As a wildly vivid erotic dream with an Asian-looking female writer fades away from my memory, I sit on my couch and watch Netflix. I mean, more like Netflix is a background noise that makes using Tinder a bit less pathetic and, at the same time, resembles -somewhat- an activity. Because we gotta do something on Friday night, don’t we? Or I feel compelled to. “Single and looking,” you know.
That dream, fuck… so weird and hot. I am pretty sure there was some anal sex involved. And some witty conversation. And the whole Asian thing, which isn’t particularly attractive to me, in this fantasy was mind-blowing. And so was the fact that I knew the girl was a writer, which made it all arousing as fuck. Well, the anal sex helped, of course. And the lack of sex in my real life -as of this week at least.
I was trying to remember the girl in the dream on my commute to work. Then I gave up and started reading a book of poems from Bukowski. Suddenly, a muse came to me and a poem set in my head. I wrote it down on my phone.
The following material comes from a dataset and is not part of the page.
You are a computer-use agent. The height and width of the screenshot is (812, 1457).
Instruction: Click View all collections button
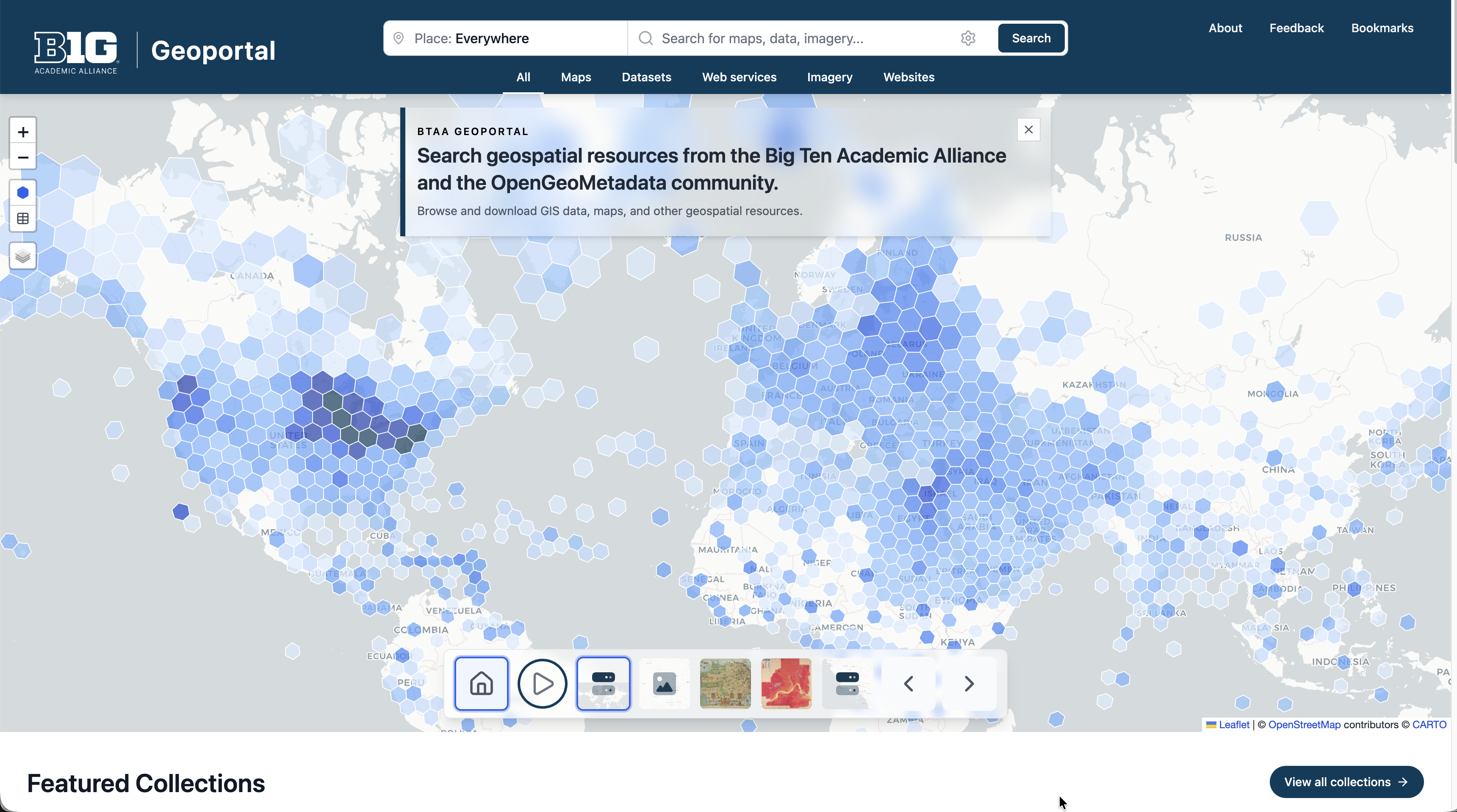(x=1346, y=782)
I gave you the power to destroy me
And you mastered it
Breaking not only my heart
But every cell
Every molecule and atom
Of my spirit
Of my soul.
L, young woman
May all Glory come to you!
You are a prodigy
In the fine craft
Of using love
To bring pain.
Perhaps poetry is not my thing, but I got the fuel: a fucked up relationship and a die hard resentment towards my ex. That gotta come in handy for something, I hope. Or vanish. Like the Asian girl from my dream. Or, in a few days from now, the cold wind of Copenhagen.